Pitch Perfect 2, la recensione
Più centrato, ribelle e soprattutto divertente del precedente, Pitch Perfect 2 centra quell'obiettivo parzialmente mancato dal primo
Questa volta Kay Cannon, libera dall'ingombro dato dal dover rispettare il libro da cui il primo film prendeva le mosse, è lasciata a briglie sciolte. La sua sceneggiatura, messa in scena da Elizabeth Banks (è la prima volta per lei in un lungo) si preoccupa decisamente meno di seguire dei binari canonici ed è libera di graffiare e rovinare qualsiasi cosa. Rovina la storia di seconda opportunità, rovina il trionfo umano, rovina le linee d'amore, il riscatto delle brutte, la grande gara finale e anche lo stage nell'etichetta musicale, non c'è bersaglio o elemento della storia che non sia massacrato da battute, screzi o da un'adesione agli stereotipi talmente eccessiva da risultare comica. Pitch Perfect 2 realmente perfeziona l'idea alla base del primo e nonostante sia nettamente sbilanciato sui dialoghi riesce lo stesso a creare un'aria di ribellione al carattere smielato e conformista del genere cui il film dovrebbe appartenere che ne costituisce il lato migliore. Ancora di più si ribella al carattere smielato con cui cinema e tv, in generale, rappresentano la società e i ruoli dei sessi.

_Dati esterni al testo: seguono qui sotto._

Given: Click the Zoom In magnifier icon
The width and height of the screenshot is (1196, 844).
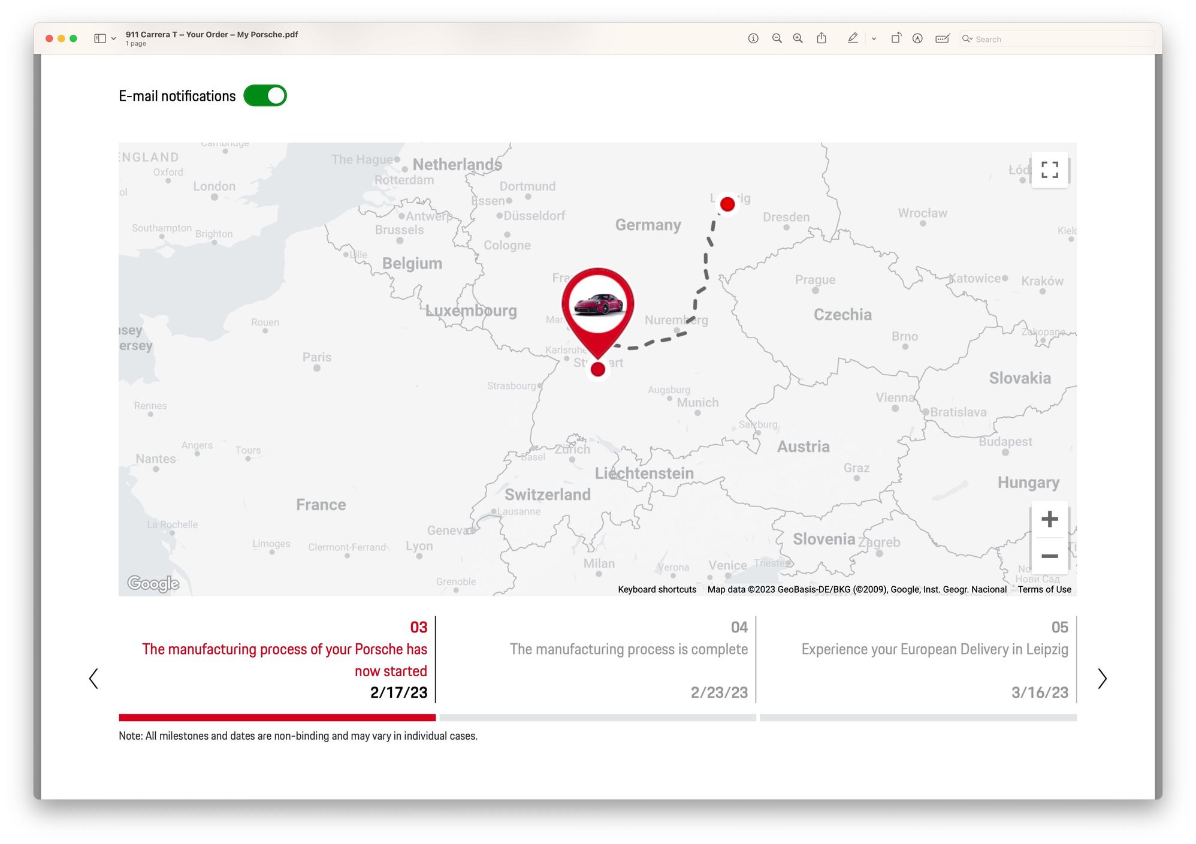Looking at the screenshot, I should [x=798, y=38].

In questa storia di un gruppo di cantanti che cerca di rimediare ad una brutta figura affrontando una prova che sembra più grande di loro, sembra di poter intuire anche qualcosa di superiore alla semplice presa in giro di un genere. C'è nella scrittura di Kay Cannon una qualità insurrezionale contro lo status quo che proviene dritta dalla miglior comicità al cinema e che aderisce molto allo stile di Phil Lord e Chris Miller. Le sue situazioni non sono ribaltate, il suo umorismo non viene dal rovesciare comicamente equilibri solitamente delicati o usuali (ad esempio l'uomo che si finge donna o il cantante in realtà stonato) ma dal ricreare situazioni e personaggi plausibili per pomparne fino all'inverosimile le caratteristiche grottesche. Questo Pitch perfect 2 riesce a farlo in ogni scena (alle volte è anche troppo), come se non esistesse nulla di sensato in quel che accade e come se ogni tentativo di fare qualsiasi cosa apparisse futile e destinato a portare solo più ridicolo ai personaggi.